The Nashville Predators have a chance to emulate their previous effort but want to produce a different result.

The Predators will look to keep unloading shots against an Ottawa team used to facing plenty of them while trying to put a few more past the Senators in Ontario on Saturday night.

Ottawa has allowed opponents 179 shots on goal through five games for a league-worst average of 35.8, a volume Nashville finally reached its last time out in what coach Peter Laviolette called his team's "best game of the year by a mile."

He also said it was the "worst result," though, as the Predators (3-1-0) suffered their first loss with Thursday's 4-3 defeat to the New York Islanders. After not surpassing 26 shots in their first three games, the Preds finished with 47 - the second-highest road total in franchise history.
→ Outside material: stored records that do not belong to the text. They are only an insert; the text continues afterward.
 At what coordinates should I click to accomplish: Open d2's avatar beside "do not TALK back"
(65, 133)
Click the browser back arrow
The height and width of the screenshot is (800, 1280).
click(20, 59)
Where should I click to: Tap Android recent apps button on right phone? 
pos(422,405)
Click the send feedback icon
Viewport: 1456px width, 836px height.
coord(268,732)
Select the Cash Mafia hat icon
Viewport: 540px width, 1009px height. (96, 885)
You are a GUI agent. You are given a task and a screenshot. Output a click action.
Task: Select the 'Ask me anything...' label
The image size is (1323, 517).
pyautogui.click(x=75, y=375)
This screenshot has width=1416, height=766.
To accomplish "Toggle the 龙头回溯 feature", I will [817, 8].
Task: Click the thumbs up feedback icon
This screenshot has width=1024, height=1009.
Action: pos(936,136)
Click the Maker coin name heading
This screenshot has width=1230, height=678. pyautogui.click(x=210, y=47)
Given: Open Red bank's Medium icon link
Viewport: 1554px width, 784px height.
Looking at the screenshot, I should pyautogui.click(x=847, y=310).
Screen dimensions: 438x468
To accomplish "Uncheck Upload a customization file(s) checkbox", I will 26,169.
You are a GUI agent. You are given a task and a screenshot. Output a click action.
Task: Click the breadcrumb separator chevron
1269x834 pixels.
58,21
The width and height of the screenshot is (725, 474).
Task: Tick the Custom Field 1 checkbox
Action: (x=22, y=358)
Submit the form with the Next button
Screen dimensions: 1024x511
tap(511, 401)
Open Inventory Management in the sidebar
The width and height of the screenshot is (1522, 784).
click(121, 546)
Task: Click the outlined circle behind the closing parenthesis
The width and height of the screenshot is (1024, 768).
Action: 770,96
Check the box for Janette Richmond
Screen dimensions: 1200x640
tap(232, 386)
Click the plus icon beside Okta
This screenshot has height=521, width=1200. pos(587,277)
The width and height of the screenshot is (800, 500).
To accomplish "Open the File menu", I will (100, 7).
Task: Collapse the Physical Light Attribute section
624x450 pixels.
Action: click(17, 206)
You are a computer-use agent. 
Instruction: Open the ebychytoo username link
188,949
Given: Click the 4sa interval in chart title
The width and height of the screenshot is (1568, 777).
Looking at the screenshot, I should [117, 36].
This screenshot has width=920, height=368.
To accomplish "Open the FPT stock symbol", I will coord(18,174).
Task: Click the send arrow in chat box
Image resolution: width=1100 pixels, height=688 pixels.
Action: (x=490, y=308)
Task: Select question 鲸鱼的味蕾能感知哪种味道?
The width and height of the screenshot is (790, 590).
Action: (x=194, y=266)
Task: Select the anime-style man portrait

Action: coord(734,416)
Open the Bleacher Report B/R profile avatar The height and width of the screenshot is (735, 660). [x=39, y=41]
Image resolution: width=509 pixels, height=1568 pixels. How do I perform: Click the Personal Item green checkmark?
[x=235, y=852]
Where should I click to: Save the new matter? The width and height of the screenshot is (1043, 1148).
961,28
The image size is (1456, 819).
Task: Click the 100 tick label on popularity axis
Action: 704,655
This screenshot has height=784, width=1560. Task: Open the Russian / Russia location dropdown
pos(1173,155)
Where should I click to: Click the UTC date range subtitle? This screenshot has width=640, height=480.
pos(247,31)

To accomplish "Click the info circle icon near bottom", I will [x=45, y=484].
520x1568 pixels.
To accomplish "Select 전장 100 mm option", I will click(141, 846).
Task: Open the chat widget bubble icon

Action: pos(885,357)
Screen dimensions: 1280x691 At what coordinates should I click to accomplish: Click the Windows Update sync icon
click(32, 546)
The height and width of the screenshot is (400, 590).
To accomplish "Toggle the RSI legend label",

Puck possession and a surplus of chances was a welcome sight for Laviolette, whose team ranked third in the NHL with 31.9 shots per game last season. Austin Watson and James Neal tallied their first goals of the season and Filip Forsberg put in his second.

"I went over a lot of things and the guys knew we hadn't met our potential yet offensively," Laviolette told the team's official website. "We just reviewed some things and we were pretty quick in the neutral zone and in the offensive zone we hemmed them in and kept a lot of pucks alive."

Defense, though, was an issue for once. The Predators surrendered two goals through their first three wins but coughed up a pair to the Islanders in both the second and third periods.

Pekka Rinne looked ordinary for the first time as his goals-against average nearly tripled. Nashville's franchise leader in games played at goalie has been far from stellar against the Senators, going 3-3-0 with a 2.99 GAA which is his worst against any opponent besides Pittsburgh.

Ottawa (3-2-0) also lost Thursday, but it came from a far less impressive effort. A day after a seven-goal outburst in Columbus, the Senators fell flat in a 2-0 clunker in Pittsburgh.

The Senators only sent 22 shots toward the Penguins' Marc-Andre Fleury, who had allowed eight goals in three previous losses.

"We didn't make the adjustment and realize, OK we're not on our game tonight," coach Dave Cameron said. "We continued to try to put the square peg in the round hole."

Ottawa is 1 for 10 on the power play in the last three games. Nashville has killed 11 of its 12 shorthanded situations.

Craig Anderson has started four of the Senators' five games, faring well despite a high number of pucks sent his way. The Ottawa netminder has stopped 135 shots, including 36 on Wednesday, while allowing 10 goals for a .931 save percentage.

Anderson is 1-3-0 with a 3.54 GAA in his last five starts against Nashville.